Pope's butler convicted, gets 18-month sentence

VATICAN CITY The pope's butler was convicted Saturday of stealing the pontiff's private documents and leaking them to a journalist, and was sentenced to 18 months in prison.

Judge Giuseppe Dalla Torre read the verdict aloud two hours after the three-judge panel began deliberating Paolo Gabriele's fate.

The sentence was reduced to 18 months from three years because of a series of mitigating circumstances, including that Gabriele had no previous record, had worked for years for the Holy See, acknowledged that he had betrayed the pope and was convinced, "albeit erroneously." that he was doing the right thing, Dalla Torre said.

Gabriele was accused of stealing the pope's private correspondence and passing it on to journalist Gianluigi Nuzzi, whose book revealed the intrigue, petty infighting and allegations of corruption and homosexual liaisons that plague the leadership of the Roman Catholic Church.

In his final appeal to the court Saturday morning, Gabriele insisted, "I don't feel like a thief," and said he leaked the pope's private correspondence out of a "visceral love" for the church and the pope.

He has said he felt the pope wasn't being informed of the "evil and corruption" in the Vatican, and that exposing the problems would put the church back on the right track.

Gabriele's attorney, Cristiana Arru, said the sentence was "good, balanced" and said she was awaiting the judges' written reasoning before deciding whether to appeal.

Nuzzi's book, "His Holiness: Pope Benedict XVI's Secret Papers" convulsed the Vatican for months and prompted an unprecedented response, with the pope naming a commission of cardinals to investigate the origin of the leaks alongside Vatican magistrates.

Arru said Gabriele would return to his Vatican City apartment to begin serving his sentence. He has been held on house arrest there since July after spending his first two months in a Vatican detention room.

Gabriele was also ordered to pay court costs.

A papal pardon is widely expected, though it's not known when it might be granted.

In her closing arguments, Arru insisted that only photocopies, not original documents, were taken from the Apostolic Palace, disputing testimony from the pope's secretary who said he saw original letters in the evidence seized from Gabriele's home.

She admitted Gabriele's gesture was "condemnable" but said it was a misappropriation of documents, not theft, and that as a result Gabriele should serve no time for the lesser crime.

CBS News correspondent Allen Pizzey points out the verdict was a foregone conclusion: Gabriele confessed when he was caught.

The unanswered question is whether or not he really acted alone.

During his testimony, Gabriele insisted he had no accomplices. But in a statement to Vatican police, he named half a dozen people, including priests and cardinals, whom he said "suggested" he leak documents to Nuzzi.

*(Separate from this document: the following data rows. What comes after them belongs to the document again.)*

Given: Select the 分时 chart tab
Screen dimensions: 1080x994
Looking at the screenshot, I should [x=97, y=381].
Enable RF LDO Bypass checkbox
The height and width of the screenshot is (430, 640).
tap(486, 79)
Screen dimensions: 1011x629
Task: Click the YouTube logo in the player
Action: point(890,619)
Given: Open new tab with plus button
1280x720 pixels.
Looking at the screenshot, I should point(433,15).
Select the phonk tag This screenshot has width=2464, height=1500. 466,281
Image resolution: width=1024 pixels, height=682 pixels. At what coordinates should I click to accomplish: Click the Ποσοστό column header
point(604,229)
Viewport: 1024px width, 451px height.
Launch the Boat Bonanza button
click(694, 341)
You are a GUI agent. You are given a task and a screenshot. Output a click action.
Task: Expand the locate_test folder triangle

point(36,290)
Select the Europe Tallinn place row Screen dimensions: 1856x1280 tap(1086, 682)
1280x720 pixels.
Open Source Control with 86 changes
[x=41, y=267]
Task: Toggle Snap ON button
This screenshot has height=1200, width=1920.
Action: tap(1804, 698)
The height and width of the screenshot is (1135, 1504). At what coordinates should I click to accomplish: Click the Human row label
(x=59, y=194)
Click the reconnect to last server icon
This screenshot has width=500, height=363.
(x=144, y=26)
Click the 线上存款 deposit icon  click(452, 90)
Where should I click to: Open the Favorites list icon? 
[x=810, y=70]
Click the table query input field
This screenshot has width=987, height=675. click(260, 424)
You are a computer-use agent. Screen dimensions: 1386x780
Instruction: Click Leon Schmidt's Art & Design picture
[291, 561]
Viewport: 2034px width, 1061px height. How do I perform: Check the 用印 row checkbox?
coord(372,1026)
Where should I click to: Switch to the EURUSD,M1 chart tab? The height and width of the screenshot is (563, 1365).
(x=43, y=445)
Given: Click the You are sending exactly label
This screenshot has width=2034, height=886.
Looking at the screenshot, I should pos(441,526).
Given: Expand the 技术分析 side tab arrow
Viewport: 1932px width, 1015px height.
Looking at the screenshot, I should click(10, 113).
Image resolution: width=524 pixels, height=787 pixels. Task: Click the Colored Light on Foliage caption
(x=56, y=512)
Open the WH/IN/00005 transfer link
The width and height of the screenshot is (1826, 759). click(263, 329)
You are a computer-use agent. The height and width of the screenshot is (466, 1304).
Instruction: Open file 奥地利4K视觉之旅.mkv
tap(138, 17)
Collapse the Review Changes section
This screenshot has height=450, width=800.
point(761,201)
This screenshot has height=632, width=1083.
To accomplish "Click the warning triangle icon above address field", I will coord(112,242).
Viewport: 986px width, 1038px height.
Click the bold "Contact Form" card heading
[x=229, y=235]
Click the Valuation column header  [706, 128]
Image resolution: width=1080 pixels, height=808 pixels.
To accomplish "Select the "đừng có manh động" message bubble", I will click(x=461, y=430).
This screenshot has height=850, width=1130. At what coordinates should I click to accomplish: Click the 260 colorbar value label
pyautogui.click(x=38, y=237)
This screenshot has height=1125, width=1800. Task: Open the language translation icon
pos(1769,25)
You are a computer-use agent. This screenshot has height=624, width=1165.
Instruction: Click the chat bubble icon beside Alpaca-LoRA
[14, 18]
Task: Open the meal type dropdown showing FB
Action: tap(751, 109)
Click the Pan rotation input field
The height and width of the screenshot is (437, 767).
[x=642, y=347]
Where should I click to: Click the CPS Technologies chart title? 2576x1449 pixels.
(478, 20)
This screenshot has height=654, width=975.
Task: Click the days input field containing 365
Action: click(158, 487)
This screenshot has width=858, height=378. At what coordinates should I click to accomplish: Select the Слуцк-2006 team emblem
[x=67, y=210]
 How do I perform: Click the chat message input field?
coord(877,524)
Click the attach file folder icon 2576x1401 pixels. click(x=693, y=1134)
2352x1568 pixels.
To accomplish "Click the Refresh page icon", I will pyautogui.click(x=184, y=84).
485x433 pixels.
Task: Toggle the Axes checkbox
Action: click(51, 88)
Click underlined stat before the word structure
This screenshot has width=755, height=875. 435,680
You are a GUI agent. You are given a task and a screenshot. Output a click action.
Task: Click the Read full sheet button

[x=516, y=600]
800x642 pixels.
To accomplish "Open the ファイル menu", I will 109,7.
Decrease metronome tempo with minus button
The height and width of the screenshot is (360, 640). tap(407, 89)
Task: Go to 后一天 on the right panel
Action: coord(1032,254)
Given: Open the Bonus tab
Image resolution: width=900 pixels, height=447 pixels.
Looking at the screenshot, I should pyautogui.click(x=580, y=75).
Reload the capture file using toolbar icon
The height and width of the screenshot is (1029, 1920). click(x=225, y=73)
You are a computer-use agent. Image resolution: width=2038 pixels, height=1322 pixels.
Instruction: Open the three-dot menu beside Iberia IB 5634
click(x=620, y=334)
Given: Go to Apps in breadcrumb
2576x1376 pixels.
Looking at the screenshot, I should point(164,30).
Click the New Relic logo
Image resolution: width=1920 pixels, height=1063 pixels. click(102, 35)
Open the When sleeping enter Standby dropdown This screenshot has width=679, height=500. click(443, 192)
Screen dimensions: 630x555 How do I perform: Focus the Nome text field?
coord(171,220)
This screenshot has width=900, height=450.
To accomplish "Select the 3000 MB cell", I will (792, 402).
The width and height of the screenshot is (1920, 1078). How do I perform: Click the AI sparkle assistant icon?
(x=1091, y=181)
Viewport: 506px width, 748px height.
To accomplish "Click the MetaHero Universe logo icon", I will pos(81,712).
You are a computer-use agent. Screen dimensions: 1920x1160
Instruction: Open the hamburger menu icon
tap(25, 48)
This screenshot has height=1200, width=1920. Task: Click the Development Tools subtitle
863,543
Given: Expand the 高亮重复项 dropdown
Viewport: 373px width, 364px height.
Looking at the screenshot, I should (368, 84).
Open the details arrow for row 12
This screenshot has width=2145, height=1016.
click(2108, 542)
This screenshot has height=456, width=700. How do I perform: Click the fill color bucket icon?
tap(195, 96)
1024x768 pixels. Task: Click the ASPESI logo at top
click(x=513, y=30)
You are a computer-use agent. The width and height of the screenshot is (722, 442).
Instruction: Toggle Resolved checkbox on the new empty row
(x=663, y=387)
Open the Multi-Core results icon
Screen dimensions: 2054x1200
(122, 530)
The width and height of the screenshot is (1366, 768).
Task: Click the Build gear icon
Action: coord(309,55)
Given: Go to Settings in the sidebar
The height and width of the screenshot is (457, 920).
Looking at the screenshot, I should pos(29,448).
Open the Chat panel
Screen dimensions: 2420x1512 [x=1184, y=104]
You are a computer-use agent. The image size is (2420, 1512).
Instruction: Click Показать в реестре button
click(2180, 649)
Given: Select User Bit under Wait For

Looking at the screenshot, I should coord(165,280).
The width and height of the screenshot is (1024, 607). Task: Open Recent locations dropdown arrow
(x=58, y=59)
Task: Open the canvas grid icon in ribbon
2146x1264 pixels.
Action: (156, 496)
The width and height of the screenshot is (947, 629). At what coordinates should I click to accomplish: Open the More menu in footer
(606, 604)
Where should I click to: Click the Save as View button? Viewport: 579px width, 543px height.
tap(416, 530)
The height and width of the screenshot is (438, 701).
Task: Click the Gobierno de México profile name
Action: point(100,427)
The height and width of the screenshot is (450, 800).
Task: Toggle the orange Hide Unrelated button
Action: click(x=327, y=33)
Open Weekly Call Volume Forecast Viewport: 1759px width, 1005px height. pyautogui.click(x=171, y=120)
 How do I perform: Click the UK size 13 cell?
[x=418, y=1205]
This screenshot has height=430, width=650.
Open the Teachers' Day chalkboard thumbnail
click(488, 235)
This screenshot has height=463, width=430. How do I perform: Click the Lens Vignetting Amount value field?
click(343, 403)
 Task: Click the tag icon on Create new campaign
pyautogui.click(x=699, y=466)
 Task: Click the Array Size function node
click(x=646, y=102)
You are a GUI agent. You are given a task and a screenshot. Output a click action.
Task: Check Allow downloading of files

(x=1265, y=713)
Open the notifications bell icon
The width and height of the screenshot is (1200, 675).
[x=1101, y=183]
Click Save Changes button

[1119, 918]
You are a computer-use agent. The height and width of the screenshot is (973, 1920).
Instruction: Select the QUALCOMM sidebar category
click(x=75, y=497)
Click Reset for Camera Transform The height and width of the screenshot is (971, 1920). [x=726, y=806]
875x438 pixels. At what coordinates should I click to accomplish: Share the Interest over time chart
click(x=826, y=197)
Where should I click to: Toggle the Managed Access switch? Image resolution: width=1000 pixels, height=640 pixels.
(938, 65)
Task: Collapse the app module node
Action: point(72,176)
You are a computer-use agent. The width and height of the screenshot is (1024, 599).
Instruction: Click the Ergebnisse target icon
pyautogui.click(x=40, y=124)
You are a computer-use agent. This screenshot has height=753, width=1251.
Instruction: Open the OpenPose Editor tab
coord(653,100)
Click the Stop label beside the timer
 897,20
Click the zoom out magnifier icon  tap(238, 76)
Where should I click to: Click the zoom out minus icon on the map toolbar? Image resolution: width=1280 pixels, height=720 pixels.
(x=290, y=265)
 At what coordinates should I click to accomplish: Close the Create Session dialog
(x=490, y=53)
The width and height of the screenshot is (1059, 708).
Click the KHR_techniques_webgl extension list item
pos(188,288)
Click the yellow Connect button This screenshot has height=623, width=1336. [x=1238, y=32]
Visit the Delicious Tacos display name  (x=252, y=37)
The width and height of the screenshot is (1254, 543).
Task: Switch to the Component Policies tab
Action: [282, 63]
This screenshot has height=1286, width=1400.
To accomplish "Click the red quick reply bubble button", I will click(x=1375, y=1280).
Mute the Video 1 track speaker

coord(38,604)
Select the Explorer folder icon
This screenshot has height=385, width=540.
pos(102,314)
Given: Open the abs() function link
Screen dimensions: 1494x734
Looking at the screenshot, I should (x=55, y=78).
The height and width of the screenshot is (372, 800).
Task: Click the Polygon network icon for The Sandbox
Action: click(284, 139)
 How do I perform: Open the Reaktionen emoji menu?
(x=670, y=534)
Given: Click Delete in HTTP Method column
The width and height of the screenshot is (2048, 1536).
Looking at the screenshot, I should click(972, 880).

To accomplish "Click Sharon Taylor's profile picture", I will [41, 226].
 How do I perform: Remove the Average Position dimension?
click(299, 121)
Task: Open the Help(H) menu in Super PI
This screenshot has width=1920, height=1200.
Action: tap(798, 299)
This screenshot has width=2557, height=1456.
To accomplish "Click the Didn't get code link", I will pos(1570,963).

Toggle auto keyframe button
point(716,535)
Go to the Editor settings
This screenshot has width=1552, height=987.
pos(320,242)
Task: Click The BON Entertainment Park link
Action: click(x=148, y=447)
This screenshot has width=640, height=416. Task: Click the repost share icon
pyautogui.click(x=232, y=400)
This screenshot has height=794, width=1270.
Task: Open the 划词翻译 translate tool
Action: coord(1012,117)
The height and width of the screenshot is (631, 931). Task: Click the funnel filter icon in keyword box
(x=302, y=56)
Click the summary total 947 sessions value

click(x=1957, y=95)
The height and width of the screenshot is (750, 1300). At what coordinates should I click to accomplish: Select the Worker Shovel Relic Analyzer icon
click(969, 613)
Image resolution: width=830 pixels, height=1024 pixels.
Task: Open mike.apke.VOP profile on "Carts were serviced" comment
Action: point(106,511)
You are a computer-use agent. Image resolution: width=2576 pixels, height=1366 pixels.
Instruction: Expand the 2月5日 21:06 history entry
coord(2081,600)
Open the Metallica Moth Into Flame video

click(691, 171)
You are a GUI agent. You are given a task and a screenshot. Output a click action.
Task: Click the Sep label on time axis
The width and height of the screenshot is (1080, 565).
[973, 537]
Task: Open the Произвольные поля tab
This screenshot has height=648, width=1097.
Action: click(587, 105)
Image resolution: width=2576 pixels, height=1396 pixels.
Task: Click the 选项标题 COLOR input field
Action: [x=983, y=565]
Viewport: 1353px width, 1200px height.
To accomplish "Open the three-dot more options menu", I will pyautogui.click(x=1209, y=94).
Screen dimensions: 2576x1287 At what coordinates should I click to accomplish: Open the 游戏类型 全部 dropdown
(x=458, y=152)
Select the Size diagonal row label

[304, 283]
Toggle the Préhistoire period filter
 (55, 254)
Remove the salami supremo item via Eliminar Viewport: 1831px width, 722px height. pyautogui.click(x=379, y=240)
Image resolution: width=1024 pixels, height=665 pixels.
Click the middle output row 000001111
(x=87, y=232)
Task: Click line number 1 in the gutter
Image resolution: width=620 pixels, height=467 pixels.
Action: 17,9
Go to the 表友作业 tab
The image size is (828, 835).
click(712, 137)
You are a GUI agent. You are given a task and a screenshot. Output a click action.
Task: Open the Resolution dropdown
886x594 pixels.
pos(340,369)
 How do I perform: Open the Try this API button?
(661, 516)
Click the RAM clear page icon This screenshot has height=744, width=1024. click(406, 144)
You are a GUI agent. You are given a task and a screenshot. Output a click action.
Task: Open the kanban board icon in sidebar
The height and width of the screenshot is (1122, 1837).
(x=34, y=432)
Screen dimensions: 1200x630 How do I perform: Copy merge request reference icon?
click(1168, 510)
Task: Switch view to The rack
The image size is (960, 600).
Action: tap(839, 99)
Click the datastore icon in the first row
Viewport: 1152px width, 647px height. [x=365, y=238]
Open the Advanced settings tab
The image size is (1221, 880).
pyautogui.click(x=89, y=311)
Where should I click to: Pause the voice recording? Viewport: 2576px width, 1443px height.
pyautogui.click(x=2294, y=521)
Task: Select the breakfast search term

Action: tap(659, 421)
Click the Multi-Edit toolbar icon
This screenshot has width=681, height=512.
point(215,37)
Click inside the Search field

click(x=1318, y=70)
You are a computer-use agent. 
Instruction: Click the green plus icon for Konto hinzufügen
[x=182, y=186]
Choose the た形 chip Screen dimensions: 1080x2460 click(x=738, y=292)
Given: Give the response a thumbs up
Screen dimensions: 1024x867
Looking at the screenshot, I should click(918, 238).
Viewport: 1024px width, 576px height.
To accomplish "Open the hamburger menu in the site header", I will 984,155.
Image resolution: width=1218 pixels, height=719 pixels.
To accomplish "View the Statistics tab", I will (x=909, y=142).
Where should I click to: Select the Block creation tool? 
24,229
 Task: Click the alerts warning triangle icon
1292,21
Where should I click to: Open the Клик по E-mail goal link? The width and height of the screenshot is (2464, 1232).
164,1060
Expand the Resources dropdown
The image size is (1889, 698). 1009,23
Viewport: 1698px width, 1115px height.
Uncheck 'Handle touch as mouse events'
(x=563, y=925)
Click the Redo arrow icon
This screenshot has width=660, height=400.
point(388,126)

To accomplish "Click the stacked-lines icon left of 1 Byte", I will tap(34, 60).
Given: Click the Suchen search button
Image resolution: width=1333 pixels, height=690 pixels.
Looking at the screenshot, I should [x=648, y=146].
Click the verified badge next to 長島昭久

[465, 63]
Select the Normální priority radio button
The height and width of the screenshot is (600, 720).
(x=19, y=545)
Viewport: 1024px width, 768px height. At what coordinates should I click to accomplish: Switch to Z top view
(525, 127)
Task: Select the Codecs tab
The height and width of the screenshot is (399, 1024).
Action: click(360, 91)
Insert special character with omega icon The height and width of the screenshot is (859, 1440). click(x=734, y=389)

The leaks shed a light into the usually secret inner workings of the Vatican and, says Pizzey, the hope seems to be that Gabriele's trial will turn off the spotlight.

Senior Vatican Communications Adviser Greg Burke told CBS News, "The importance of this trial has been that the Vatican is showing that it's taking a serious breach of trust, a serious crime if you will; it's taking it very seriously. I think in the past, there's often been the idea that anybody could get away with anything. That's clearly not the case."

Gabriele has expressed an abject apology to Benedict for having betrayed his trust.